Job hunt gets harder under double digit unemploymentWritten by Josh Mitchell
Sitting in the Job Link site in Sylva looking for jobs on a computer database, Kathleen Codon of Cullowhee hit on something promising — a posting for a construction project manager.
Jobs like those are rare these days with the recession driving construction down.
Cordon said she’ll apply for the job but she’s cautiously optimistic since she’s sent out 50 to 60 resumes to no avail during her two months without a job.
January unemployment rates for the area were released by the Employment Security Commission last week with almost every county in the double digits.
Cordon was working for a construction firm until she got laid off. She has been doggedly searching for a job since by e-mailing resumes and going to construction sites in person to ask for work.
“I’ll speak to whoever is willing to talk to me,” she said.
While visiting family in New York City and Miami she also searched for jobs but didn’t have any luck.
However, Cordon may have gotten a job by now if she weren’t too picky in wanting a supervisory position. She said she didn’t get a bachelor’s degree in construction management just so she could sit in an office and do secretarial work.

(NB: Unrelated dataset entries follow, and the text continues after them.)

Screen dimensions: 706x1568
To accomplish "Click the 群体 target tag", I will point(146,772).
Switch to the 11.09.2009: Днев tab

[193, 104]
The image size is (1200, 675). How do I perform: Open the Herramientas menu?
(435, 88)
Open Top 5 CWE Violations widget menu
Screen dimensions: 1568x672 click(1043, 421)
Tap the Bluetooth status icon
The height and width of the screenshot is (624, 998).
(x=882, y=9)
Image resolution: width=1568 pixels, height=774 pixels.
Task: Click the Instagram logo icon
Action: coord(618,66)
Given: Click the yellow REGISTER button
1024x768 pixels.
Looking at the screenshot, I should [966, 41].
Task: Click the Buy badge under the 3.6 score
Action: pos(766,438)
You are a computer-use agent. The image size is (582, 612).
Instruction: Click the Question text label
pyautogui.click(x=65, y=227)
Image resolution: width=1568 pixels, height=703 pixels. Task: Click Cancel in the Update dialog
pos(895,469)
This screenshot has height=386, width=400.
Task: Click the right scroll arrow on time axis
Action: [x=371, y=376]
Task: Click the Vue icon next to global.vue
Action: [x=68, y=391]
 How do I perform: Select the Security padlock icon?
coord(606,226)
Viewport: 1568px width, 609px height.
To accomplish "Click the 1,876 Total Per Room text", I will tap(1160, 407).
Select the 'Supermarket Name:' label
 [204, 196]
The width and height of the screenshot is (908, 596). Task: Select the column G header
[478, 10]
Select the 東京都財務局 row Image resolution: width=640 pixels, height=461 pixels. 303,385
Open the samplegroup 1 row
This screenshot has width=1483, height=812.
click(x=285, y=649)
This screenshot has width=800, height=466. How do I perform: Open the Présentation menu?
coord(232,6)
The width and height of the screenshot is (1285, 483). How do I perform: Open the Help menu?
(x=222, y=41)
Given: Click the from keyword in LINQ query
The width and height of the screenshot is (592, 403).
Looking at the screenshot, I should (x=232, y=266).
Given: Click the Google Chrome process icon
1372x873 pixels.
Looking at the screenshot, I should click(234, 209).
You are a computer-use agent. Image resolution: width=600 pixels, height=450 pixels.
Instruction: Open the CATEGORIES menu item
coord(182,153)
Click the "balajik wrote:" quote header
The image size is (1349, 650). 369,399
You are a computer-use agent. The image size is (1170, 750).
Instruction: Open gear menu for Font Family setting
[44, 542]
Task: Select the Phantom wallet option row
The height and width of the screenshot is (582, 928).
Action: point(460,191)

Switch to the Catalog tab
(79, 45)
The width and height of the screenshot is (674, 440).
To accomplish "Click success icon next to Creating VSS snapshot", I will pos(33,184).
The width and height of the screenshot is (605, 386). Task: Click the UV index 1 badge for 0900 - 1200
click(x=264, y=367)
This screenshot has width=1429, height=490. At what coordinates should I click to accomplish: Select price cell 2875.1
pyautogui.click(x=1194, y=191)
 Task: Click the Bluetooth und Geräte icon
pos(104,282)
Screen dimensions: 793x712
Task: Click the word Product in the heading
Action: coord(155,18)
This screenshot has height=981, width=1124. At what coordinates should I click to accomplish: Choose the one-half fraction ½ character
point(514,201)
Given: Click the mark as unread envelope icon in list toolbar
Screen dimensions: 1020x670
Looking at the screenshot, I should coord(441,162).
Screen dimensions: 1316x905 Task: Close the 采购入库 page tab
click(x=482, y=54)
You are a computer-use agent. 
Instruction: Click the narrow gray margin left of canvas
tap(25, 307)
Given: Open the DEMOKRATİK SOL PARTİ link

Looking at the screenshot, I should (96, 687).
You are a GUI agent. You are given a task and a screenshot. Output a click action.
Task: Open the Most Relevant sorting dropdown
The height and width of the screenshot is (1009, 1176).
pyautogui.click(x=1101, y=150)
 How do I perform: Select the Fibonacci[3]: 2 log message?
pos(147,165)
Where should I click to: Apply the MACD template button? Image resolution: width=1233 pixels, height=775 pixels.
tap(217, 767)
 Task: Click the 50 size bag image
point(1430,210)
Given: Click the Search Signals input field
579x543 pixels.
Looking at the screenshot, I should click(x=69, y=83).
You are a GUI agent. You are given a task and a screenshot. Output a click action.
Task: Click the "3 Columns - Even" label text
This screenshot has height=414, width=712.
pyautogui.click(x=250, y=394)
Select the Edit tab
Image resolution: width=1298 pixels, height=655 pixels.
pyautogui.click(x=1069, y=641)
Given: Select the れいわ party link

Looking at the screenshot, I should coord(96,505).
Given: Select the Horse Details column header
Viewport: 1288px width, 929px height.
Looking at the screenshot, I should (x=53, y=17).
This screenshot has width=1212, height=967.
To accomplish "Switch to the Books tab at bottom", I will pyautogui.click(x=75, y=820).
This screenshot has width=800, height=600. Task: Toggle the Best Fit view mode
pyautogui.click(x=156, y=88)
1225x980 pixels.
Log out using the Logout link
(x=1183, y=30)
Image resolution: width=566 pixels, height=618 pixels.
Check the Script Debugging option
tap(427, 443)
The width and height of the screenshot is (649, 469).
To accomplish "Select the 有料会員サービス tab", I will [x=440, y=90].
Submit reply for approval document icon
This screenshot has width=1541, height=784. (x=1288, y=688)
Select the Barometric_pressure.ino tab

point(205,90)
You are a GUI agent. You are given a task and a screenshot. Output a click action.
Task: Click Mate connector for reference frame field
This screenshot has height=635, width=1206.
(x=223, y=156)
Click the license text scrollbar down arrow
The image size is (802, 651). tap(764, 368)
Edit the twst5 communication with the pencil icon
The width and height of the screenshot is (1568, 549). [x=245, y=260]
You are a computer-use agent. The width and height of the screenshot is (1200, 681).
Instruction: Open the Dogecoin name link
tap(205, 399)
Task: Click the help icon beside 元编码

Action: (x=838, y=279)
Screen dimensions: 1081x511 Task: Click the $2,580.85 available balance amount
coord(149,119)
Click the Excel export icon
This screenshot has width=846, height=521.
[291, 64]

“I need something more than that,” she said. “I have too much energy to sit still.”
Fortunately she is in a position where she can hold out and look for the job she desires rather than settling for something that will pay the bills. With her husband employed as an administrator at Western Carolina University, they have the income to cover the necessities.
That doesn’t mean everything is OK with her being out of work. She can’t do many of the things she enjoys like traveling and buying nice clothes. She recently decided to apply for unemployment benefits after holding out for a while thinking she would land a job.
“I didn’t think I would be unemployed this long,” she said.
The construction sector has taken a big hit in Jackson County, said Ann Howell, branch manager of the Employment Security Commission office in Sylva. Macon County, which also relies heavily on the construction of second homes as a big industry, has also seen huge declines in that area.
T&S Hardwoods in Sylva has announced it will cease operation in May, taking with it 76 jobs. ConMet in Swain County has also had significant layoffs, Howell said. The Evergreen paper mill in Canton cut 40 positions this month.
No jobs available
The job search has become too depressing, said Tony Wykle of Macon County.
“What’s the point of looking for something that’s not there?” he asked. “It’s spring and jobs should be popping up everywhere, but they’re not.”
The fast food restaurants and housekeeping jobs aren’t even available now, said Janet Wykle, Tony’s wife.
John Short has worked at the Macon Employment Security Commission for 26 years and said now may be the worst he’s seen.
Many of the jobs available are nurse positions, which many aren’t qualified for, Short said. Other than that there’s not much available so all the ESC can do for people is set them up with unemployment benefits.
Stephanie Adams of Franklin was also at the Macon County ESC last week, with both herself and her fiancée unemployed. He was laid off in December from his construction job.
Stephanie said it is normally standing room only at the ESC. She and her fiancée are surviving with the help of family, church and CareNet — a non-profit agency that helps people who are struggling financially. To make matters even more stressful, Stephanie is seven months pregnant.
“We’re struggling,” she said. “Depending on other people is horrible.”
For her maternity clothes he had to go to CareNet and wait in long lines, she said.
The hope is that with spring arriving more construction work will become available, she said. But she is not optimistic that the recession will end soon, adding that she thinks the government is doing a poor job of trying to help the situation.
Bonnie Phillips, a secretary at the Macon County ESC, overheard Adams and said the economic problems go beyond the government, saying the world is in the “end times” and “Jesus is our only hope.”
Robert Souther sat at a table at the ESC filling out a job application for a new Bojangles fast food restaurant coming to town. He lost his job as a cook at the Motor City Grill in Franklin and has been out of work since December.
Since then he has filled out “hundreds” of job applications for everything from “fast food to factory work.” There has been slim pickings, however, so he decided to use his time wisely and enroll at Southwestern Community College with the financial help of his family to learn about computer engineering so he can have more job skills when the economy rebounds.
As competitive as the job market is, Souther has an even bigger challenge finding a job with a felony conviction for bank robbery on his record.
Being unemployed is tough on a man’s soul, Souther said.
“You feel useless,” Souther said. “It’s frustrating. You tighten your belt up and do what you’ve got to do.”
Luckily his wife has a job at Drake Software that keeps the family, which includes two children ages 16 and 18, above water.
People may just go back to growing their on food and using the barter system, said Souther.